Ты умеешь говорить со мной и трогать меня, прикасаться ко мне. Я не жду от людей многого, но трогать и говорить для меня – это уже много. Уже почти все.
Так началась эта плохая во всех отношениях история.
Когда я выныриваю из теплой вязкой темноты, из собственной обнаженности и уязвимости, я всегда удивляюсь, что потом ты можешь так легко двигаться, вставать и уходить в другую комнату, потому что я никогда не могу пошевелиться. И еще несколько минут я лежу, накрытая этими чувствами, словно волнами.
Мир за пределами этих ощущений, за пределами секса все еще кажется мне невыносимо блеклым. Словно я подросток и никак не могу заинтересоваться чем-то еще. Может быть, только болью: в ней тоже есть предел, и через нее я тоже могу нащупать себя саму и понять, что я есть после всего – и приблизиться к смерти. Возможно, я социопатка? Хотя, скорее, наркоманка, впрочем, эти два понятия часто встречаются и вступают во взаимосвязь.
Видеть себя в зеркале – больно, быть живой – больно. Получается, что секс – граница между болью и реальностью. Между мной и не мной. То немногое, что дает мне принять себя, но потом все начинается заново.
Почему я не могу перестать бояться отвержения, как я давно перестала бояться смерти? Почему я почти не могу вынести любое неприятие? Точно любовь, желательно всеобщая, нужна мне, просто чтобы ходить и дышать.
Значит, я выбираю тех, кто меня не любит, просто чтобы встретиться со своим главным страхом, с его пределом.
Смерть
С тобой мы всегда проводим вместе два-три часа, как будто у тебя внутри установлен часовой механизм – циферблат. Редко это бывает целая ночь.
И потом наступают дни и недели ломки и неизвестности, когда я возвращаюсь в свою детскую травму, в свой детский паралич.
Вначале мне сказали, что мой отец просто уехал, а не умер: все до ужаса боялись сказать мне правду, и первые месяцы после его смерти, несмотря на точное физическое знание внутри себя, я жила, окутанная параличом ложной надежды, я терзала маму и бабушку вопросами, чтобы услышать ложное «конечно, приедет» и сделать вид, что верю им. Позже я поняла, что меня обманывают, но спрашивала все равно, чтобы мучить их и себя этой ложью. Я спрашивала до восьми лет.
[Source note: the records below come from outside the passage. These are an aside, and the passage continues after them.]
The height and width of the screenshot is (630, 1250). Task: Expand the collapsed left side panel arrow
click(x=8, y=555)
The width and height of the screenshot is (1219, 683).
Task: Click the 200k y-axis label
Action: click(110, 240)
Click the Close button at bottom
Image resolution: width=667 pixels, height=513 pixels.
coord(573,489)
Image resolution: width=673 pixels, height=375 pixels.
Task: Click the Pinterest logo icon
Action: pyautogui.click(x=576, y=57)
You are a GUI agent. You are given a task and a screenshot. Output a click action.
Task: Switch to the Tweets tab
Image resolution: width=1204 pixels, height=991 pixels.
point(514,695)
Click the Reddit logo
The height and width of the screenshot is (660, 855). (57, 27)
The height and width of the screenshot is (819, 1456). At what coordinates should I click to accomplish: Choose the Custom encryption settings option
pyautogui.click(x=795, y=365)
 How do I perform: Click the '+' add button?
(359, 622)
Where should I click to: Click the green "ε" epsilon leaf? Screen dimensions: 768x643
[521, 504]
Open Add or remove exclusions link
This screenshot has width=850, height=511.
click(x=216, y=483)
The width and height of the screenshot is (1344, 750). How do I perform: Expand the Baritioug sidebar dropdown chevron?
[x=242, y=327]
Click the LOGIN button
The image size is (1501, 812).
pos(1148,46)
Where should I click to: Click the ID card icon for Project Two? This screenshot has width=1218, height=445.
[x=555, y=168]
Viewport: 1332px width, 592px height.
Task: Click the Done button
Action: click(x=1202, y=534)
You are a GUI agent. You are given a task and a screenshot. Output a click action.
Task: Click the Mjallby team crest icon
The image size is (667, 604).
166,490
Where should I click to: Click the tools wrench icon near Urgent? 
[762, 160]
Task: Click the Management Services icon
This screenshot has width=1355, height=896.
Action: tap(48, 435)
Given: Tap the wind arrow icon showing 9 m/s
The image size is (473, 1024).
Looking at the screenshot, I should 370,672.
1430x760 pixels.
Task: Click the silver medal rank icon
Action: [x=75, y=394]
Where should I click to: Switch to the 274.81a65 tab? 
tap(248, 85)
Теперь эта ситуация невыносимого, неразрешимого ожидания повторяется снова и снова во всех моих романтических отношениях.
Я могла думать об этом посреди января, абсолютно уничтоженная твоим отношением ко мне.
Я переставала думать об этом, когда ложилась в кровать, измученная слежкой за тобой в соцсетях, конечно, с пустого аккаунта, который я завела специально для этого.